There was a lot to be said for having a female friend. My toes looked better than they ever had. Veronica was insistent they be painted if I was going to wear flip-flops. We had some of our best conversations sitting on the floor of her bedroom as she leaned over my feet with a bottle of polish.

“Scott hasn’t talked to me at all since that day,” Veronica said one late October afternoon as she applied a coat of sparkly blue polish. “That’s fine by me, though.”

It had been over a month since the cafeteria showdown. I’d worried that the situation would only escalate from there, but after a frenzied flurry of gossip, Scott dropped it, and talk died down. I heard he was dating a girl from another school.

I’d finally started hanging out again outside of school with Jay and Veronica, but I preferred being at one of our homes instead of going out. I was always on the lookout for whisperers when we went somewhere like the mall, paranoid about my two friends being targeted. Or me seeming too chummy with humans. Veronica swiped more polish across my toenails.

“Tell me what it was like with Kaidan,” she said.

I felt excited at the initial thought of him, and then sad. Sometimes the longing was so overpowering I’d think of him for hours at a time. I told Veronica about our kisses and how he’d tease me in that flirty way. But there was too much I couldn’t explain.

“You still love him, don’t you?” She didn’t wait for an answer. “How long has it been since you’ve seen him?”

“Three months or so.”

“We’ve gotta find you a new man.”

“No, I’m good. I don’t want anybody.”

“You still want him. That’s the problem,” she said.

I did still want him.

“What about you?” I used the same diversion tactics as I did with Jay, even though I didn’t want to talk about the shady guy she’d been dating.

“I think he’s starting to get impatient with me.” She looked down and started painting her own toes again, which were already perfect.

“You’ve been together only a few weeks,” I pointed out.

“I know, but it seems like it’s been longer ’cause we see each other every day and talk on the phone every night, and last night he said to me, ‘I don’t see what the big deal is. It’s not like you’re a virgin.’” She mimicked his mopey boy voice.

I thought about Veronica’s relationship with Mike Ramsey that had spanned our entire ninth-grade year, and I felt defensive for her.

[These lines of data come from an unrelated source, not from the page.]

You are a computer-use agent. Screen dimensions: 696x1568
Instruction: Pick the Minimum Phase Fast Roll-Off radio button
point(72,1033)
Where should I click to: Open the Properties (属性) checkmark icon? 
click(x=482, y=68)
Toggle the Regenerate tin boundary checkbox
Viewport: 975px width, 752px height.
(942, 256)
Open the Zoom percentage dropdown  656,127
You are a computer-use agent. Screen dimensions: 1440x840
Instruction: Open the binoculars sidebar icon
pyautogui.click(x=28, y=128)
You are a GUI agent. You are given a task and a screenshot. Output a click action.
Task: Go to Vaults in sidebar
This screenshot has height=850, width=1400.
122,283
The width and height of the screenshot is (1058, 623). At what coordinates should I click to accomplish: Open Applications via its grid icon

“He shouldn’t say that to you. It’s still a big deal, whether you’re a virgin or not. Don’t do anything with him out of guilt.”

“I’m not. I mean, he’s not trying to be mean or anything. He told me... he loves me.”

I’d tried telling her when they first got together that he gave me a bad feeling, but she seemed determined not to see it. And now he was telling her he loved her when he’d never shown an ounce of pink emotion in her presence. I tried to keep the upset feelings out of my voice.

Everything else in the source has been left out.